In this week’s No Lowballers podcast by GoWild presented by GunBroker.com, we’re talking about several iconic firearms of the Great Depression era that have long been admired in the hunting industry.
We start by visiting what hunting was like during the Great Depression era. Have you seen Teddy Roosevelt’s “Big Stick” Royal Grand Double rifle? Roosevelt worked really hard to preserve public lands and protect hunting for future generations. He was behind important hunting regulations such as the Lacey Act of 1900 and the Federal Meat Inspection Act of 1906. During this time, market hunting turned into subsistence hunting and the North American Model of Conservation was established.

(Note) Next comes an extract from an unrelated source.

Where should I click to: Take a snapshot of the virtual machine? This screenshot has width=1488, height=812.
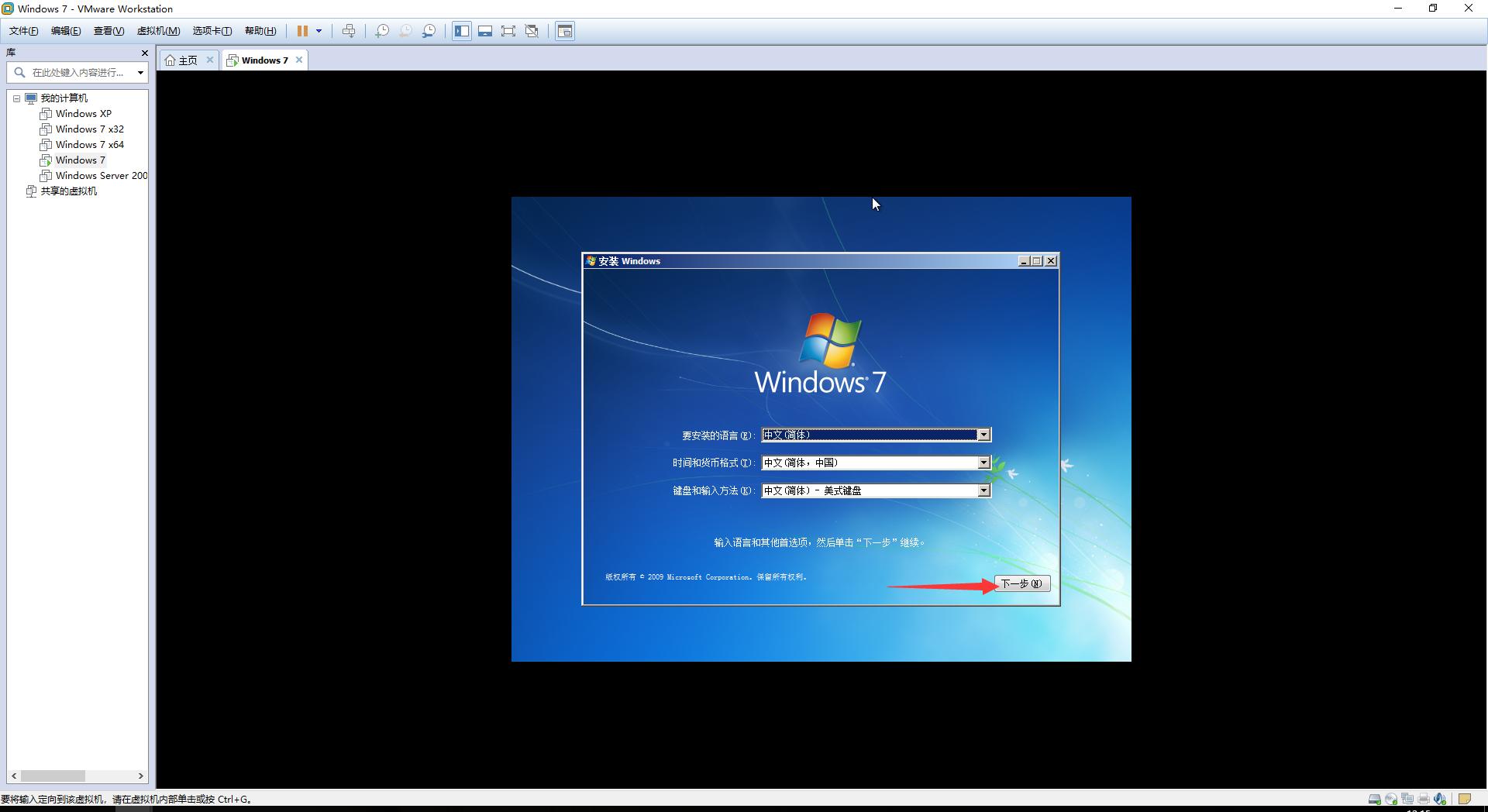tap(381, 31)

We check out a classic Winchester 1894 in .30-.30 and learn why this lever action rifle has become such a popular caliber for whitetail deer hunting. The Winchester 1894 has also become a cherished possession that’s been handed down in families over the generations. What is it that just makes lever guns so cool?
Shotguns were also utilized during the Depression era but their popularity in America goes all the way back to the 1700s when smoothbore flintlocks were found throughout the colonies. When J.M. Browning came out with the Auto 5 (A5) in 1905, it completely changed the game as a repeating semi-automatic shotgun. Even how this gun came to market has a complicated and exciting story–find out how it all happened!
We also showcase the Winchester Model 70 that came out in 1936 during the Great Depression. This bolt-action rifle became an iconic gun and highly collectible in a variety of calibers and barrel lengths. This rifle became the “Rifleman’s Rifle” and a true do-it-all rifle with a stunning aesthetic and function.